Always be mindful of the very possible fun deterrent…. Holland weather. Do not let this interfere with getting out and about. Weather apps are extremely reliable these days right down to the half hour, which is good, since weather here seems to change by the minute. Preparing for the day with waterproof footwear, jackets, layers, umbrellas, etc. can make or break your day. It rains a lot in Holland. It’s all fun and games while taking in Vincent’s masterpieces, but that can all turn to shit when you walk outside to a hail and rain storm without an umbrella, or at least a hood. Note – mention this to your visitors BEFORE they get there so they can pack appropriately. A good friend of mine reminded me to bring a decent waterproof jacket when I first came to Amsterdam last June to look for an apartment. It was the BEST piece of advice I received. And when noting heavy rain or crazy weather, that is the time for your indoor excursions.

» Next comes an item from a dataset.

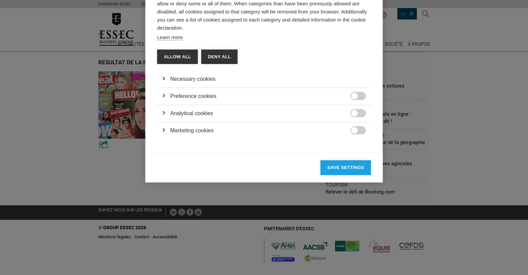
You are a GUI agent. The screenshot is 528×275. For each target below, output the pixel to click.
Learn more (170, 111)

I am a firm believer that outside adventure, even in the form of a bike ride or walk through the Vondelpark is essential to any visit. Fresh air, mixed with some exercise and doing like the Dutch do can leave a lasting impression, even if, at first, seems difficult or pushing one out of their comfort zone. Biking for many of us expats in Amsterdam can be extremely stressful at first (or always), but it is something that the Dutch do on a daily basis with ease (and aggressiveness). Throwing this into the mix can be a great way to spend some time and create some memorable moments, especially if you spot one of the hundreds of parrots that reside in the Vondelpark (no, this is not urban legend). There are bike rentals everywhere.
Whatever your plans, guests will marvel at the tall skinny houses leaning right or left, the constant flow of bikers and those menacing mopeds and the ease of Amsterdammers speaking English. If you have enough time, side trips to Haarlem, Leiden, The Hague and Delft provide experiencing even more Dutch culture. Don’t forget to look out the window of your car or train at the flower fields, windmills, and flat green pastures along the way. And always have enough money (suggested at least 20 euros for a roundtrip) on those blue OV-Chipkaarts for day trips so you aren’t barred entrance through as you run to make your train home.